1. FELLOWS' JOURNAL CLUBPediatrics
  
  You have access
  Focal Areas of High Signal Intensity in Children with Neurofibromatosis Type 1: Expected Evolution on MRI
  S. Calvez, R. Levy, R. Calvez, C.-J. Roux, D. Grévent, Y. Purcell, K. Beccaria, T. Blauwblomme, J. Grill, C. Dufour, F. Bourdeaut, F. Doz, M.P. Robert, N. Boddaert and V. Dangouloff-Ros
  
  American Journal of Neuroradiology September 2020, 41 (9) 1733-1739; DOI: https://doi.org/10.3174/ajnr.A6740
  
  The authors retrospectively examined the MRI of children diagnosed with neurofibromatosis type 1 using the National Institutes of Health Consensus Criteria (1987), with imaging follow-up of at least 4 years. They recorded the number, size, and surface area of focal areas of high signal intensity according to their anatomic distribution on T2WI/T2-FLAIR sequences. A generalized mixed model was used to analyze the evolution of focal areas of high signal intensity according to age, and separate analyses were performed for girls and boys.
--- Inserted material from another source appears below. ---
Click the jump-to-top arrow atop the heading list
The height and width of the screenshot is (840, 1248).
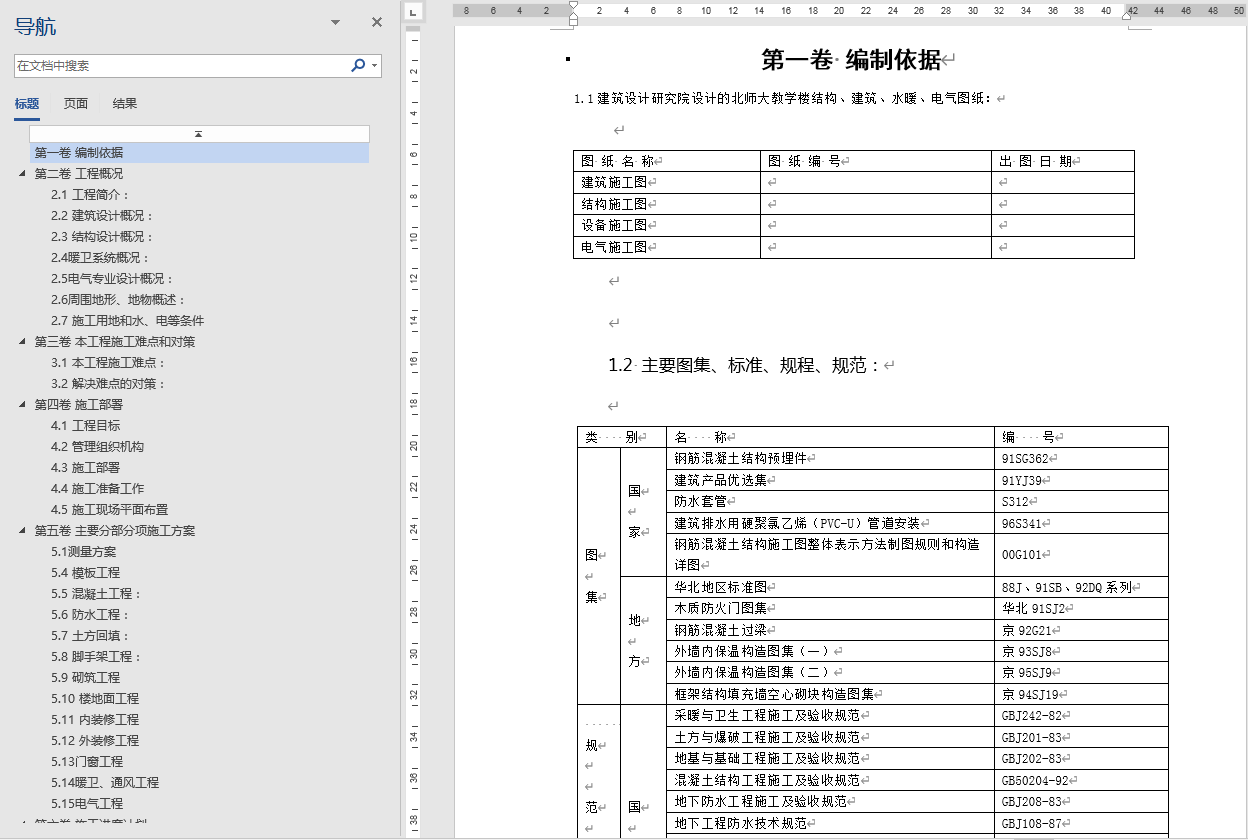[198, 133]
Thirty-nine patients with a median follow-up of 7 years were analyzed. Focal areas of high signal intensity were found in 100% of patients, preferentially in the infratentorial white matter (35% cerebellum, 30% brain stem) and in the capsular lenticular region (22%). They measured 15mm in 95% of cases. The areas appeared from the age of 1 year; increased in number, size, and surface area to a peak at the age of 7; and then spontaneously regressed by 17 years of age. The authors conclude that the study suggests that the evolution of focal areas of high signal intensity is not related to puberty and has a peak at the age of 7 years.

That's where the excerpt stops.